Data records
++++++++
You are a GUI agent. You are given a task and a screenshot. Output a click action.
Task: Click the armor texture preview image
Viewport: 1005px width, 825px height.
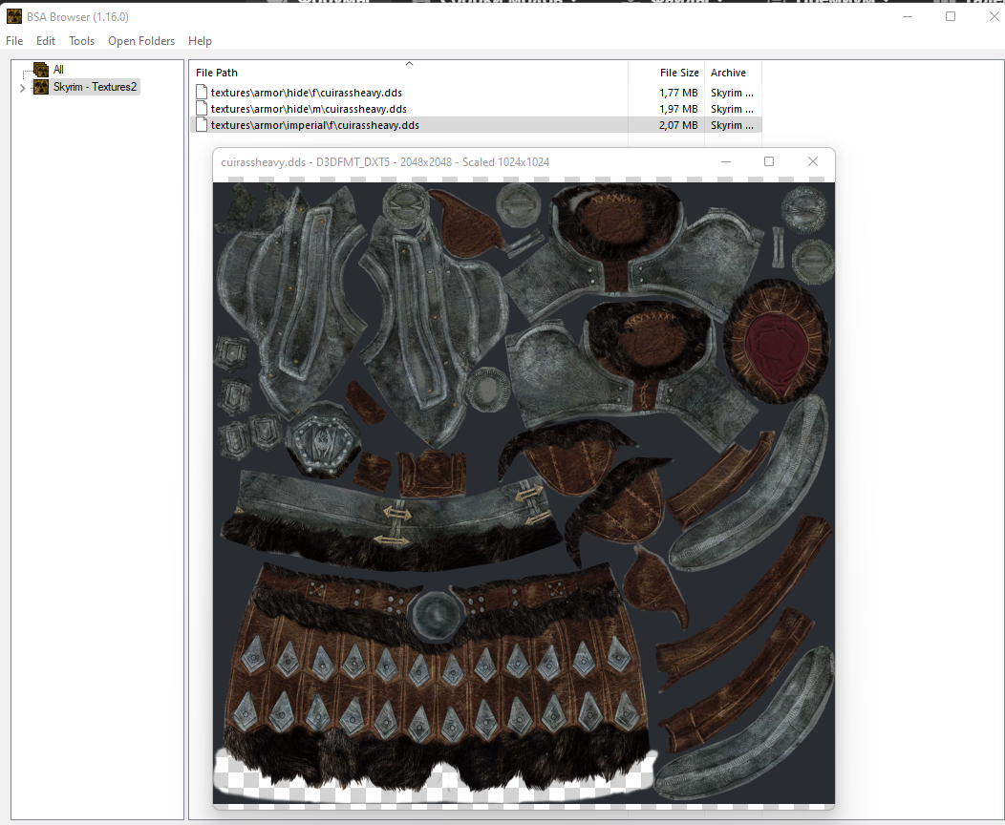click(x=524, y=492)
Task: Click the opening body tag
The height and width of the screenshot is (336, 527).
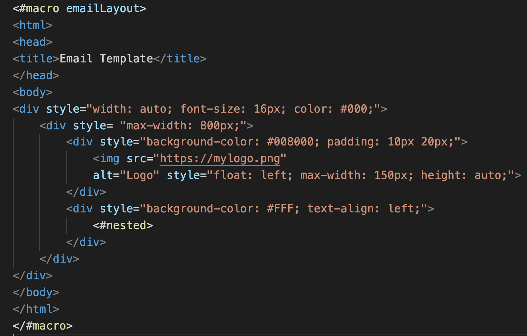Action: coord(32,92)
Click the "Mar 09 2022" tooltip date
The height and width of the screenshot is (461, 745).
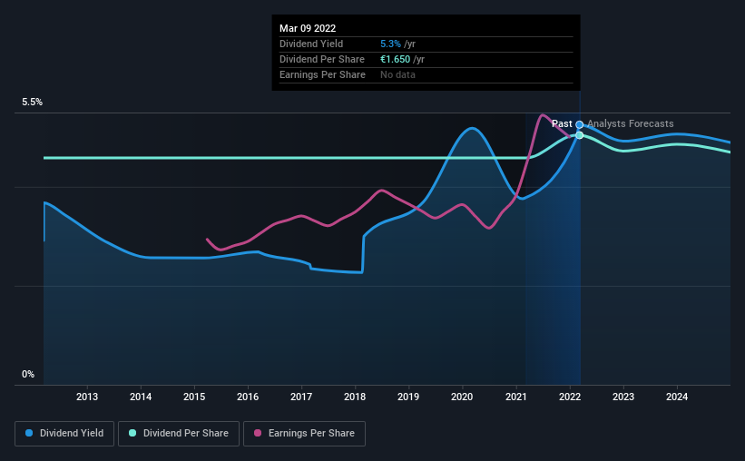pyautogui.click(x=308, y=28)
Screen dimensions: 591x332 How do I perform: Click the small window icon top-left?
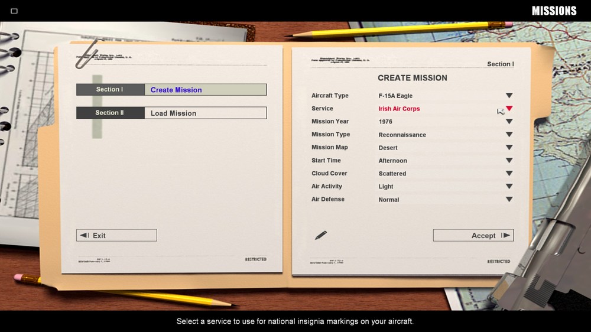click(14, 11)
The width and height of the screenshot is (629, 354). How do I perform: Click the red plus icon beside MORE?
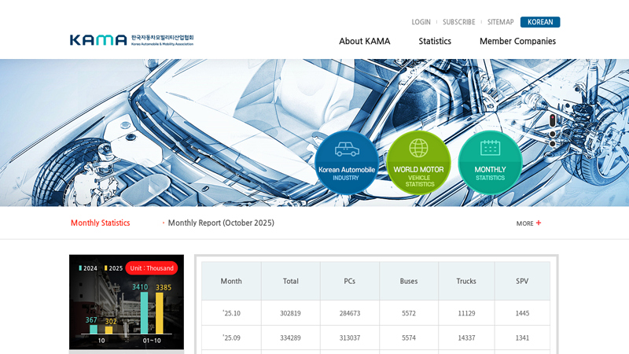click(539, 223)
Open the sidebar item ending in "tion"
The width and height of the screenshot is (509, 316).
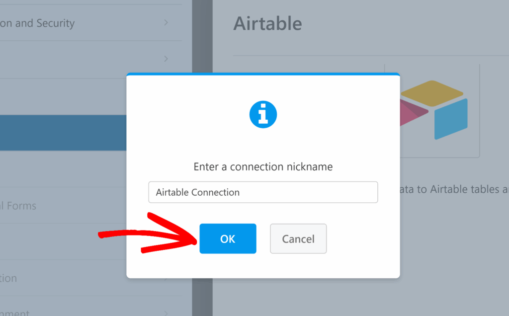click(9, 278)
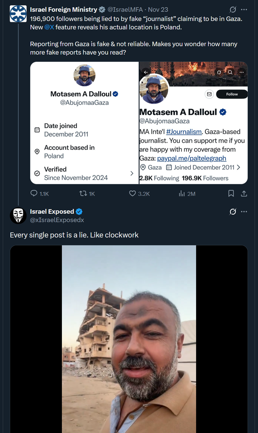Image resolution: width=258 pixels, height=433 pixels.
Task: Click the @X mention link
Action: pyautogui.click(x=49, y=27)
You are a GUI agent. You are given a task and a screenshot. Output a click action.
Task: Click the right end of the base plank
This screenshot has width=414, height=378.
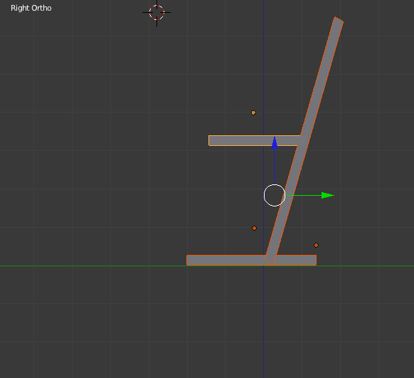coord(314,261)

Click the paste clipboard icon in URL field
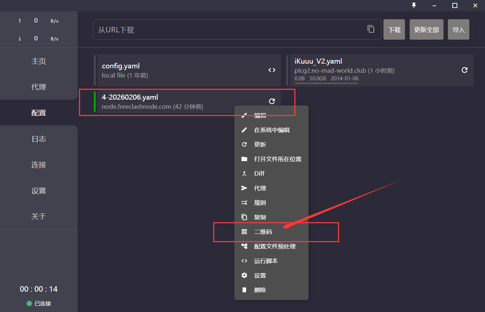click(371, 29)
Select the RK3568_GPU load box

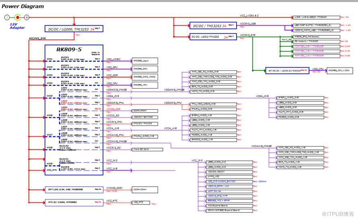(x=145, y=69)
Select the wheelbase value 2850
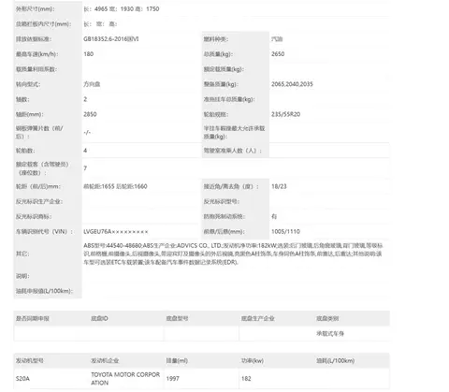The image size is (449, 392). (x=90, y=114)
++++++++
Pictures do not belong in the copy. Please reproduce the entries above exactly otherwise.

* Result for this task
You are a GUI agent. You are given a task and a screenshot. Output a click action.
Task: Click the armor texture preview image
Viewport: 1005px width, 825px height.
click(x=524, y=492)
Task: Click the opening body tag
The height and width of the screenshot is (336, 527).
Action: coord(32,92)
Click the "Mar 09 2022" tooltip date
The height and width of the screenshot is (461, 745).
pyautogui.click(x=308, y=28)
Screen dimensions: 591x332 How do I perform: Click the small window icon top-left?
click(14, 11)
The width and height of the screenshot is (629, 354). How do I perform: Click the red plus icon beside MORE?
click(539, 223)
Open the sidebar item ending in "tion"
The width and height of the screenshot is (509, 316).
click(9, 278)
Image resolution: width=258 pixels, height=433 pixels.
Task: Click the @X mention link
Action: pyautogui.click(x=49, y=27)
You are a GUI agent. You are given a task and a screenshot. Output a click action.
Task: Click the right end of the base plank
This screenshot has width=414, height=378.
coord(314,261)

Click the paste clipboard icon in URL field
click(371, 29)
Select the RK3568_GPU load box

(x=145, y=69)
Select the wheelbase value 2850
The image size is (449, 392). (x=90, y=114)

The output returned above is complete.